The surgical intervention was transvaginal surgery including midurethral sling with randomization to SSLF (n = 186) or ULS (n = 188); the behavioral intervention was randomization to receive perioperative BPMT (n = 186) or usual care (n = 188).
Main Outcomes and Measures
The primary outcome for the surgical intervention (surgical success) was defined as (1) no apical descent greater than one-third into vaginal canal or anterior or posterior vaginal wall beyond the hymen (anatomic success), (2) no bothersome vaginal bulge symptoms, and (3) no re-treatment for prolapse at 2 years. For the behavioral intervention, primary outcome at 6 months was urinary symptom scores (Urinary Distress Inventory; range 0-300, higher scores worse), and primary outcomes at 2 years were prolapse symptom scores (Pelvic Organ Prolapse Distress Inventory; range 0-300, higher scores worse) and anatomic success.

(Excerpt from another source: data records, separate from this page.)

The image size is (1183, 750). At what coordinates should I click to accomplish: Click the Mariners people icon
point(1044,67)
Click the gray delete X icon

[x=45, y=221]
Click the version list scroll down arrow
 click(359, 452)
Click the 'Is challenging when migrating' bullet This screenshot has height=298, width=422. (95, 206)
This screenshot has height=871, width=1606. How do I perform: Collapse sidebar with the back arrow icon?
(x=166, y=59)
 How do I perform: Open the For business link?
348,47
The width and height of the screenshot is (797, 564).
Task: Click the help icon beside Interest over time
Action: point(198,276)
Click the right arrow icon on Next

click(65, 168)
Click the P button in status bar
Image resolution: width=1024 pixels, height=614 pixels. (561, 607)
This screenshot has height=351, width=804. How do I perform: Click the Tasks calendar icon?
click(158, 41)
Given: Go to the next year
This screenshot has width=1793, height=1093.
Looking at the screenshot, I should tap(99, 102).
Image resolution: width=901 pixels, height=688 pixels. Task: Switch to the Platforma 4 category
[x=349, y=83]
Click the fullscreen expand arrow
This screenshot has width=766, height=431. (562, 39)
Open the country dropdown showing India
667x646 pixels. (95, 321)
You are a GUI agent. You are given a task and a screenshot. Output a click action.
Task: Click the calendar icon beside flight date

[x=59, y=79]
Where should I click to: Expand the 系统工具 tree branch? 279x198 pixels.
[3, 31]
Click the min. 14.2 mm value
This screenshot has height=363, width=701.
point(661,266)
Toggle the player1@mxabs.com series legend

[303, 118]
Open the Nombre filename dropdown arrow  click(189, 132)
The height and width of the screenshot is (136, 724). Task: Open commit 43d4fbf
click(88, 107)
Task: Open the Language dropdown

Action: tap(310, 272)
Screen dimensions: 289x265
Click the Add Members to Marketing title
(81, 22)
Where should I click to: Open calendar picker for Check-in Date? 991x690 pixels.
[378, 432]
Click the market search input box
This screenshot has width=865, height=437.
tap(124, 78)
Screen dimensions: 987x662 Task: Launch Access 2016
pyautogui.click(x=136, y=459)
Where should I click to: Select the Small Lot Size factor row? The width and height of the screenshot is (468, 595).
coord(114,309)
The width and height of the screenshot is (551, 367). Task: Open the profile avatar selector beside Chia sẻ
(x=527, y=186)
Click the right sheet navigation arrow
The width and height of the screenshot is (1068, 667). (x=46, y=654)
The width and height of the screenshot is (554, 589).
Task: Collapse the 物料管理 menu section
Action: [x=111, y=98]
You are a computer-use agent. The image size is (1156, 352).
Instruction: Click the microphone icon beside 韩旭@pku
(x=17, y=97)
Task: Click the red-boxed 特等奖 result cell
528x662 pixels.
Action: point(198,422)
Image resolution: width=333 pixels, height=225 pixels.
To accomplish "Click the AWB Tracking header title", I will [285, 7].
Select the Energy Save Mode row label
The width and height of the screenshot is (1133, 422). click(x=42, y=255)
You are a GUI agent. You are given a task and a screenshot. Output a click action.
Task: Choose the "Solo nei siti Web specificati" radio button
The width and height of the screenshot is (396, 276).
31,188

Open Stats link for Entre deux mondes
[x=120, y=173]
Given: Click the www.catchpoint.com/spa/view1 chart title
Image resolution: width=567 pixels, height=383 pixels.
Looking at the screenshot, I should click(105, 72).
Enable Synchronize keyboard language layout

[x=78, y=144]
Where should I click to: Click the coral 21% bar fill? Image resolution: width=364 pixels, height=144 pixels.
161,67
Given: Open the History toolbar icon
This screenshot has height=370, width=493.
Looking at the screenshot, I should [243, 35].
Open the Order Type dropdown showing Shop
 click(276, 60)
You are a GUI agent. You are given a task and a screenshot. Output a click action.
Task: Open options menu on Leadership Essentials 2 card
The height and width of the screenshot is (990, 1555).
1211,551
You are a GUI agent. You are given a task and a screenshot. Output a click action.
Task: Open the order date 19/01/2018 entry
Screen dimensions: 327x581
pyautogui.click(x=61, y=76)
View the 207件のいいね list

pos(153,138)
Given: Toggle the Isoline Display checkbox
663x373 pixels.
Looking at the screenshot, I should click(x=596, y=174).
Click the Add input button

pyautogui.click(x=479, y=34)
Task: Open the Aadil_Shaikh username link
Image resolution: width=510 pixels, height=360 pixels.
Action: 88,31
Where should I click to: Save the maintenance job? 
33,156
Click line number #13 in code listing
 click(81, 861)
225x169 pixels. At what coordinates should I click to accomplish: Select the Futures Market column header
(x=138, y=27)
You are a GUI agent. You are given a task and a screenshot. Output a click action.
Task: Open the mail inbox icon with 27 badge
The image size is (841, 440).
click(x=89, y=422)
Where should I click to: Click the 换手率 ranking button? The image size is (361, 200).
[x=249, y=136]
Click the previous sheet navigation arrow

At 2 years, surgical group was not significantly associated with surgical success rates (ULS, 64.5% [100/155] vs SSLF, 63.1% [94/149]; unadjusted difference, 1.4%; 95% CI, −9.4% to 12.2%; adjusted odds ratio [OR], 1.1; 95% CI, 0.7 to 1.7) or serious adverse event rates (ULS, 16.5% [31/188] vs SSLF, 16.7% [31/186]; unadjusted difference, −0.2%; 95% CI, −7.7% to 7.4%; adjusted OR, 0.9; 95% CI, 0.5 to 1.6). Perioperative BPMT was not associated with greater improvements in urinary scores at 6 months (adjusted treatment difference, −6.7; 95% CI, −19.7 to 6.2), prolapse scores at 24 months (adjusted treatment difference, −8.0; 95% CI, −22.1 to 6.1), or anatomic success at 24 months.
Conclusions and Relevance
Two years after vaginal surgery for prolapse and stress urinary incontinence, neither ULS nor SSLF was significantly superior to the other for anatomic, functional, or adverse event outcomes. Perioperative BPMT did not improve urinary symptoms at 6 months or prolapse outcomes at 2 years.